Driver shortage pushing up pay
A national shortage of truck drivers that will rise to 50,000 by the end of the year is resulting in higher pay for drivers as the industry tries to retain existing drivers and attract new ones, according to the American Trucking Associations (ATA).
According to the Labor Department, the median annual salary for truck drivers is roughly $40,000. Private fleet drivers, such as those who drive for Wal-Mart, average $73,000, according to ATA.
ATA Chief Economist Bob Costello says trucker compensation has been rising 8-12 percent annually in recent years at a time when most U.S. wages have been flat.
There are an estimated 1.6 million truck drivers in the U.S. and the driver population is aging. Unfortunately for the industry, there is not a strong reserve of younger drivers waiting in the wings to take their place.
Trucking firms have turned to higher wages, signing bonuses and other perks to attract new drivers to the industry.
Satellite television in rigs and updated facilities at truck stops are part of an overall effort by the industry to increase the appeal for drivers.
U.S. Xpress was one of the first trucking firms to significantly raise pay when the shortage started taking a toll on the company’s ability to deliver the goods.
COO Eric Fullers says his company will have to continue to offer more to keep and attract drivers. And those higher costs will be passed on to retailers, grocers and other shippers – eventually landing on American consumers.
ATA believes the driver shortage and consequently higher wages will continue to rise for the foreseeable future as the industry grapples with not having enough drivers to pilot the rigs.
Efforts to recruit more female drivers as well as veterans are being made.
The industry faces a shrinking pool of job applicants and even fewer who are qualified.
ATA’s own analysis reports the vast majority of applicants — 88 percent in 2012 — “were simply not qualified,” the report said.
ATA also says in the report the industry will need to hire on average 89,000 a year for the next 10 years to battle the shortage.
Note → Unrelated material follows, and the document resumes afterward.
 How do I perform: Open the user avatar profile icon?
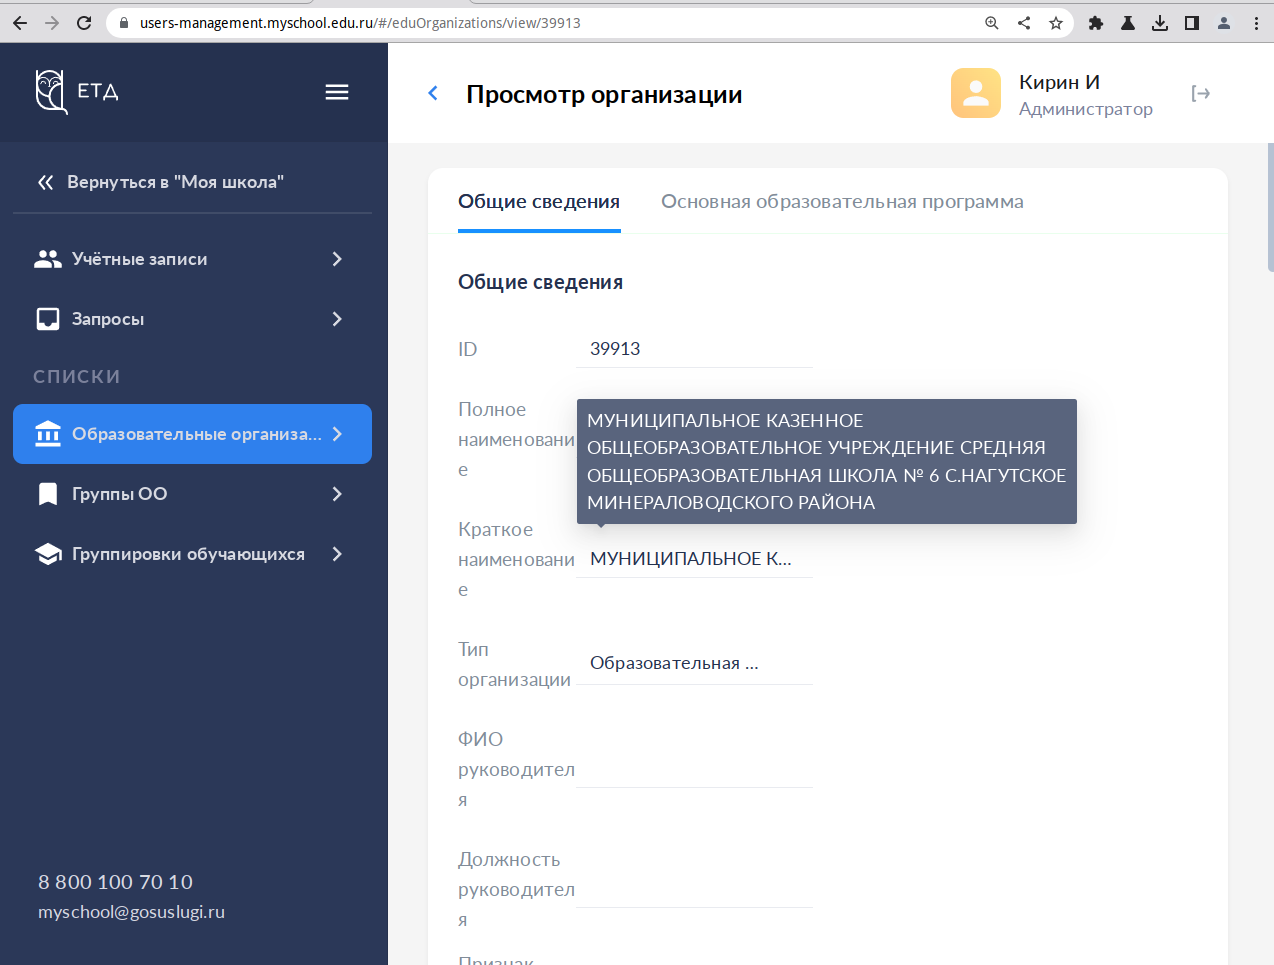pyautogui.click(x=976, y=93)
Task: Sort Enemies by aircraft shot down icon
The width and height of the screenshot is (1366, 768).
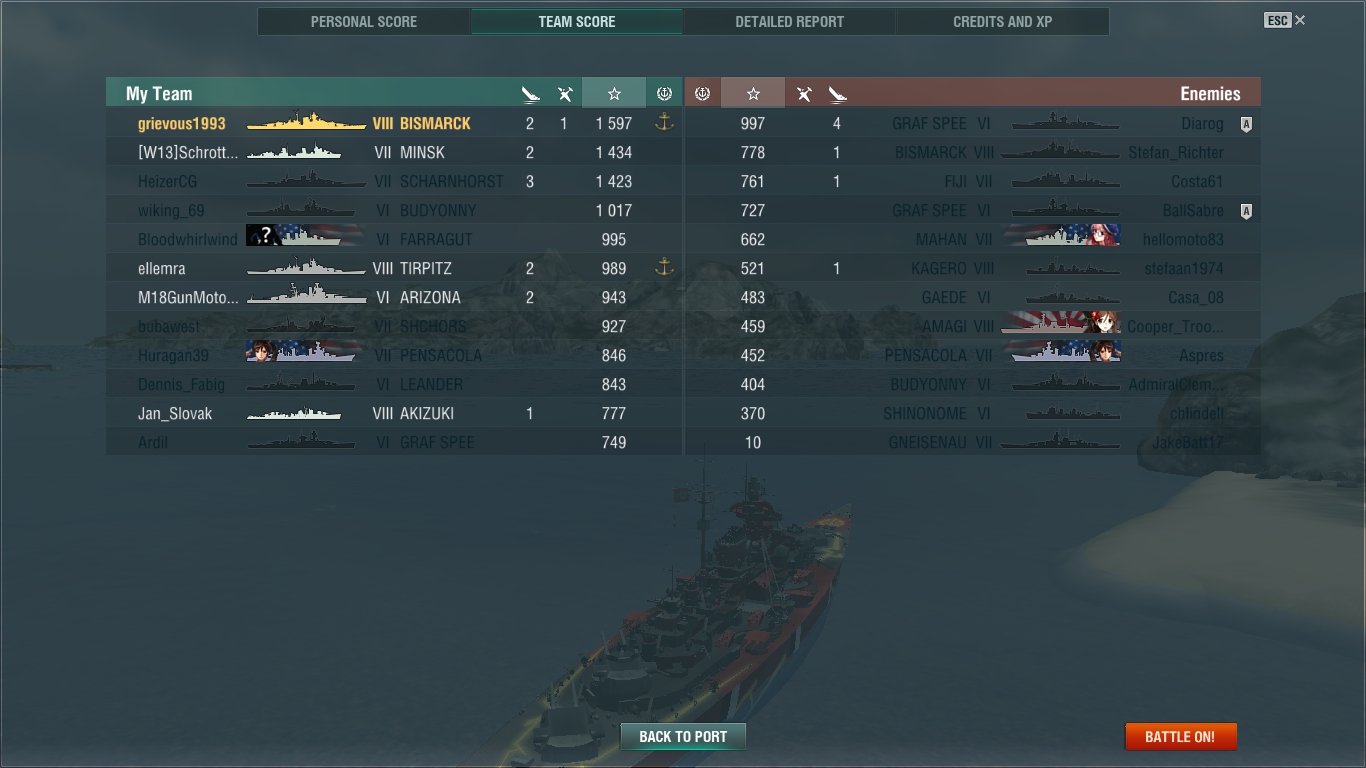Action: click(x=803, y=94)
The bulk of that annual 89,000, about 45 percent, ATA says, would be to replace retiring drivers.
For those who can find a niche in the industry, there is an opportunity.
In 2014, truck drivers who were owner-operators had a record year for net income, according to financial services firm ATBS.
ATBS says leased operators and independents together cleared an average $56,167 during 2014. That’s seven percent above the 2013 average, $52,406. Strong freight demand, a driver shortage and plunging diesel prices contributed to the increase.
The 2014 total “is $2,000 higher than we predicted and most of it comes from the fourth quarter fuel cost reduction,” says Todd Amen, ATBS president and CEO. “All segments had a really good year.” Net income for independents and flatbedders topped $60,000. Independents’ income showed the biggest gain over the year, 8.7 percent. Flatbed haulers, however, experienced virtually no change in income in 2014.
“Most of the independent contractors operating in the independent and flat markets are on percent of load type programs, so their pay adjusts quicker,” said Amen. “The independents are certainly more in the spot market as well. So these two segments reflect a really good freight market last year. They have higher highs in good times and lower lows in bad times, more volatile than the other segments.”
Gordon Klemp, head of the National Transportation Institute, says strong demand and falling fuel prices are making it better for independents.
Klemp said falling fuel prices helped owner-operator earnings in two ways. One is owner-operators receiving less than a 100 percent fuel surcharge pass-through have seen their share of fuel costs dropping proportionately. The other is that because surcharges are adjusted weekly after the U.S. Department of Energy releases its average fuel prices, a surcharge will overcompensate an owner-operator as long as prices continue to fall during the week.
Sign-on bonuses have been stable in recent months, Klemp says. The mid-point is $3,000 to $6,000, with the top tier $6,500 or more. Team bonuses remain very strong, and he has seen them as high as $15,000. Many fleets use bonuses selectively by region, to meet demand, and often keep high bonuses in place only briefly.